RECORD SET

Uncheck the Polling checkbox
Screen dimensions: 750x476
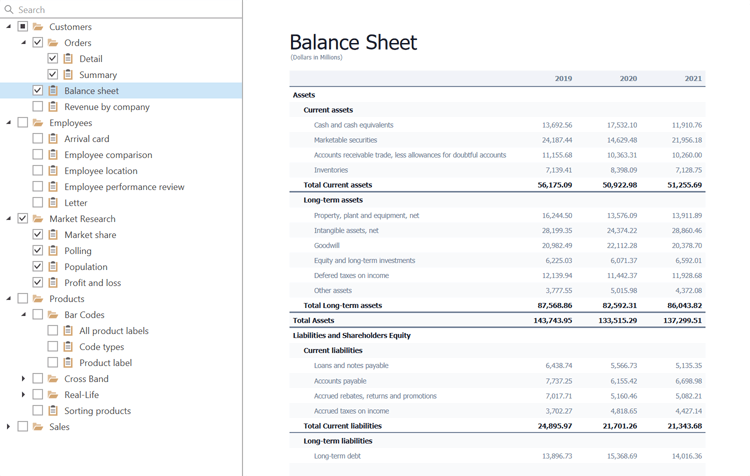[x=38, y=251]
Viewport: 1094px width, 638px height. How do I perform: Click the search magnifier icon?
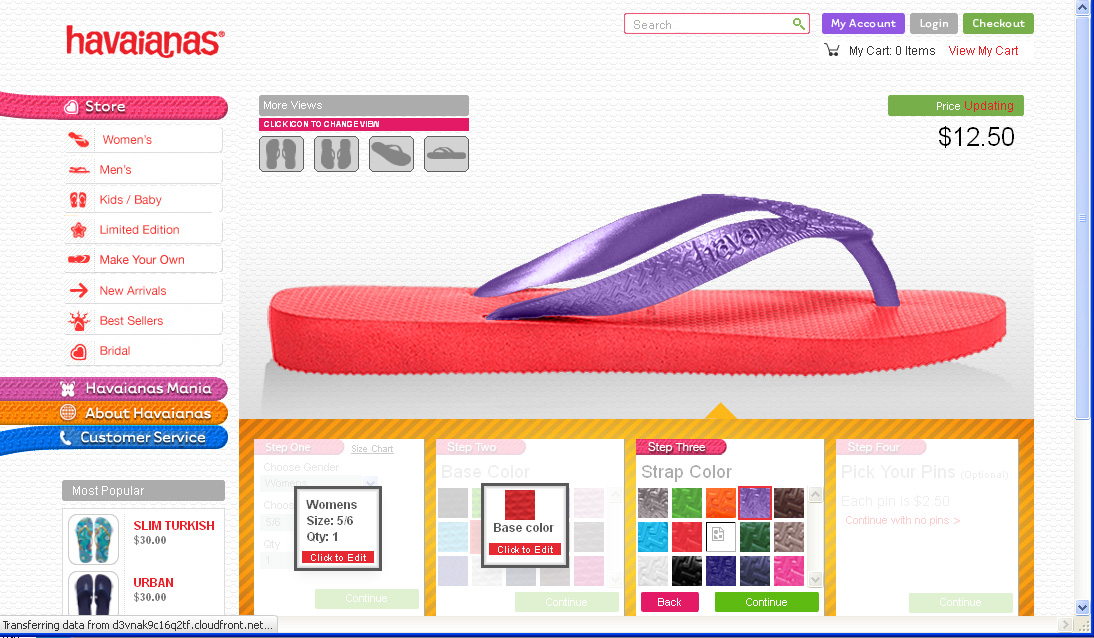798,24
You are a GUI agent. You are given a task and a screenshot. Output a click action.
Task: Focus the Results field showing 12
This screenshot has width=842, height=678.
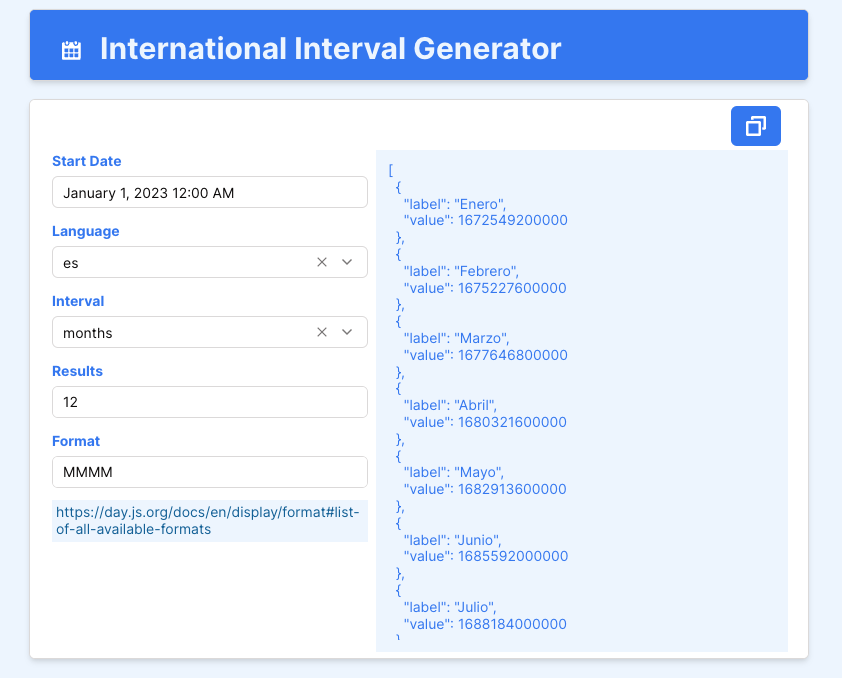pyautogui.click(x=210, y=402)
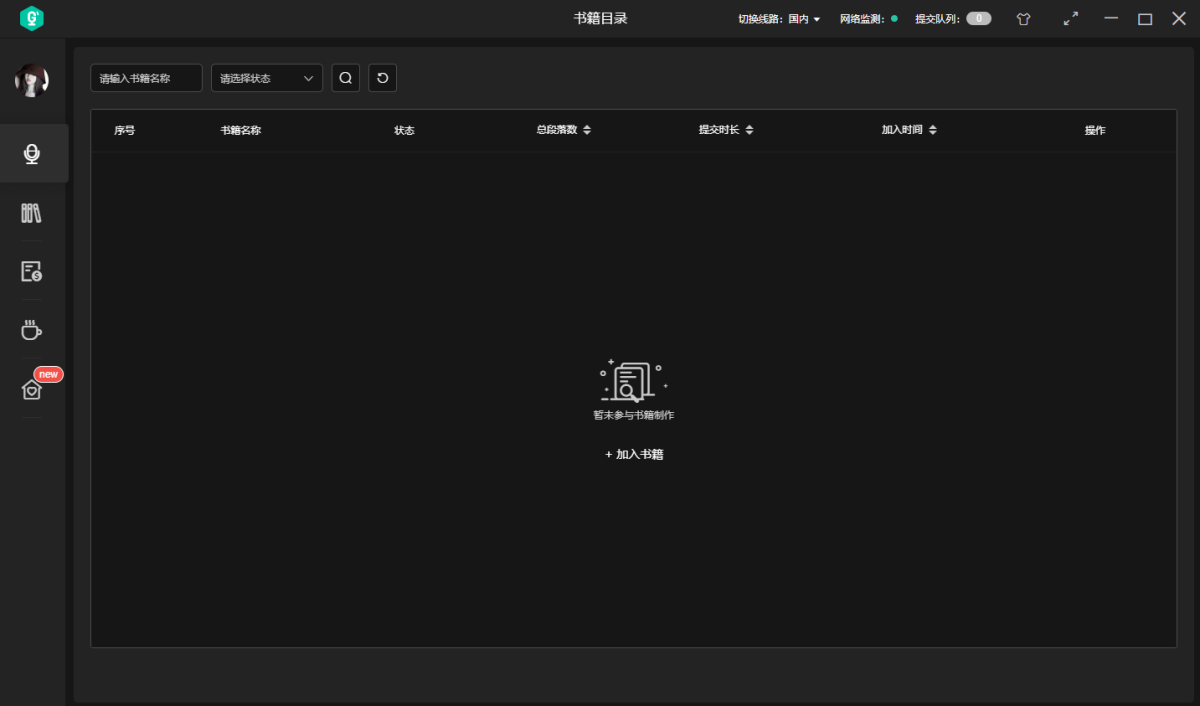Open the earnings document sidebar icon
The height and width of the screenshot is (706, 1200).
32,271
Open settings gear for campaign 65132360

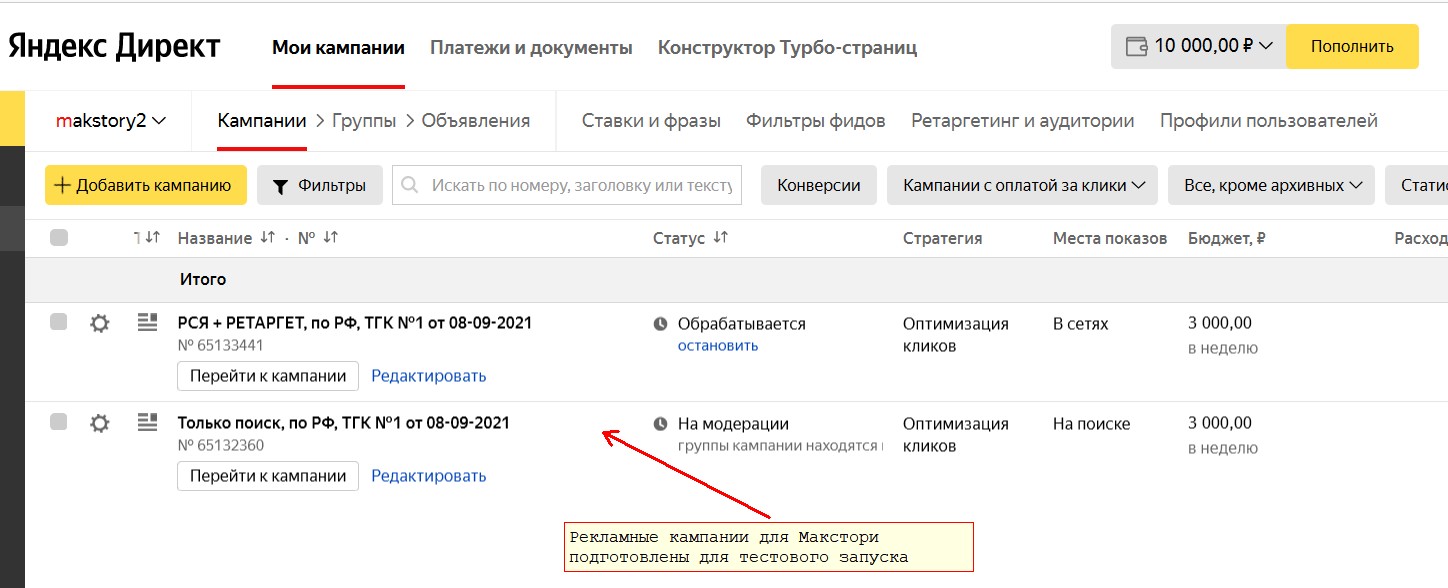click(x=99, y=423)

TO DO
Only the text of the records belongs in your answer, repeated exactly; the pictures stay out.

RESPONSE
Uncheck the Polling checkbox
Screen dimensions: 750x476
[x=38, y=251]
Viewport: 1094px width, 638px height. How do I perform: Click the search magnifier icon?
798,24
You are a GUI agent. You are given a task and a screenshot. Output a click action.
Task: Focus the Results field showing 12
This screenshot has width=842, height=678.
pyautogui.click(x=210, y=402)
Open the earnings document sidebar icon
The height and width of the screenshot is (706, 1200).
32,271
Open settings gear for campaign 65132360

click(x=99, y=423)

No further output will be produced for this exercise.